**Página:**
########################################

A madeira e a liberdade de criação são matéria-prima também para Racar, o Raimundo Caetano, mais um representante de Juazeiro do Norte, que faz parte da mostra com a escultura de um jacaré calango.

O escultor João Cosmo Félix é outro que nasceu em Juazeiro do Norte, em 1920, e mereceu uma sala em sua homenagem na Exposição Luminares da Arte Cearense. Nino, como é mais conhecido, ganhou reconhecimento depois da morte, em 2002. Ele também utilizou a madeira para criar seus animais característicos, principalmente o macaco. As peças do artista estão no último pavimento do Sobrado, entre o conjunto de obras expressivas da cultura popular e da vida no interior, com lendas, crenças, musicalidade e religiosidade próprias. A esposa, Perpétua Cecília da Conceição, natural de Juazeiro do Norte, também se fez artesã, e as obras guardam similaridade com as do companheiro, como se percebe nos trabalhos expostos no Sobrado.

########################################

**Dados exibidos:**
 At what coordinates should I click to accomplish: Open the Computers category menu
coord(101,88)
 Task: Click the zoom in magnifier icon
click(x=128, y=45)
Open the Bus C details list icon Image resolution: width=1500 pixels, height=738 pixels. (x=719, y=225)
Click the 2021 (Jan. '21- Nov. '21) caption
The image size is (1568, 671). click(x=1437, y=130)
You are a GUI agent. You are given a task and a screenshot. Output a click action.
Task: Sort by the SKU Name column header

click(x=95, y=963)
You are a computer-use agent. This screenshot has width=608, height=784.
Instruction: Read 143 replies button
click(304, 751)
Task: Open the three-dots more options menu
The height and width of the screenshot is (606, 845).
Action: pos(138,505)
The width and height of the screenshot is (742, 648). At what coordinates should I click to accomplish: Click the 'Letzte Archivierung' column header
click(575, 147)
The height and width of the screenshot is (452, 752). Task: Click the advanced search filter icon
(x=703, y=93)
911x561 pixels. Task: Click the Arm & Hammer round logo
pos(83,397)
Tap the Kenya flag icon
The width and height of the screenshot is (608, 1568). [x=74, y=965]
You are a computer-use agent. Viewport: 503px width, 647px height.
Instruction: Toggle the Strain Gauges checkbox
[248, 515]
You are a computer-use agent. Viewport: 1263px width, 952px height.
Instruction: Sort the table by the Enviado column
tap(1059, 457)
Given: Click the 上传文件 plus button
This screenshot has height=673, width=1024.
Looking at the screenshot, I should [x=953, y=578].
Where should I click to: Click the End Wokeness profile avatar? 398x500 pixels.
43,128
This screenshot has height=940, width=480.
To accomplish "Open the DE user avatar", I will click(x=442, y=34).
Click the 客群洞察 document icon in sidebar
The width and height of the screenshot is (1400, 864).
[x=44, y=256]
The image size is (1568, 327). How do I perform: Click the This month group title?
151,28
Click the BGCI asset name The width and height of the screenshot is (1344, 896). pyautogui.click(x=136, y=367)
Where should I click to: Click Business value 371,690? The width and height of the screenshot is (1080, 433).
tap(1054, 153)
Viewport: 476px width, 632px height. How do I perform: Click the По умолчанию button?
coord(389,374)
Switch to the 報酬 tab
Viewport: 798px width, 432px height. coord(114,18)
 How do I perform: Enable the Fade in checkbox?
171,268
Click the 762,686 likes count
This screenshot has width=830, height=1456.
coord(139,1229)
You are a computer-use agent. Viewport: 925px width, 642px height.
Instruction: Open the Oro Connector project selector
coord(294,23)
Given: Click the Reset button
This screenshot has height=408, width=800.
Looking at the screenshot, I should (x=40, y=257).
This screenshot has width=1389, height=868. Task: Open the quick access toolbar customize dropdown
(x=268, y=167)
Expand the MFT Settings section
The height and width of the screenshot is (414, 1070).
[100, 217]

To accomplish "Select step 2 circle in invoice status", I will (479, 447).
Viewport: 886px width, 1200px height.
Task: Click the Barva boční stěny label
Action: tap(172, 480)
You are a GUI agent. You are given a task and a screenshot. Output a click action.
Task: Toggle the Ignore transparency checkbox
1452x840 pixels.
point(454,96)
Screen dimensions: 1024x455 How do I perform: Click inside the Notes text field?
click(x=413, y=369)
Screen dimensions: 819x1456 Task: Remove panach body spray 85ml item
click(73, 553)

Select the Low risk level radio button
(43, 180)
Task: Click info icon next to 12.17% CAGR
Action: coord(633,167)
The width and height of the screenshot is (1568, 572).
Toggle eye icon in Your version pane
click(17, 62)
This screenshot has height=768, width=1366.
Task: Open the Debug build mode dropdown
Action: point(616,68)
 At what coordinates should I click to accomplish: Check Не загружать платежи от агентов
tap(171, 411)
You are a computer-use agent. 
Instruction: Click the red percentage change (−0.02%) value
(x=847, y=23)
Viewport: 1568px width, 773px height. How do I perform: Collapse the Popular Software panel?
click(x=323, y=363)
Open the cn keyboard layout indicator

########################################

**Tarefa:** Extraia da página sobre os artistas de Juazeiro do Norte, sem alterar nada, o trecho que começa com "A madeira e" e vai até "um jacaré calango.".

**Resposta escrita:**
A madeira e a liberdade de criação são matéria-prima também para Racar, o Raimundo Caetano, mais um representante de Juazeiro do Norte, que faz parte da mostra com a escultura de um jacaré calango.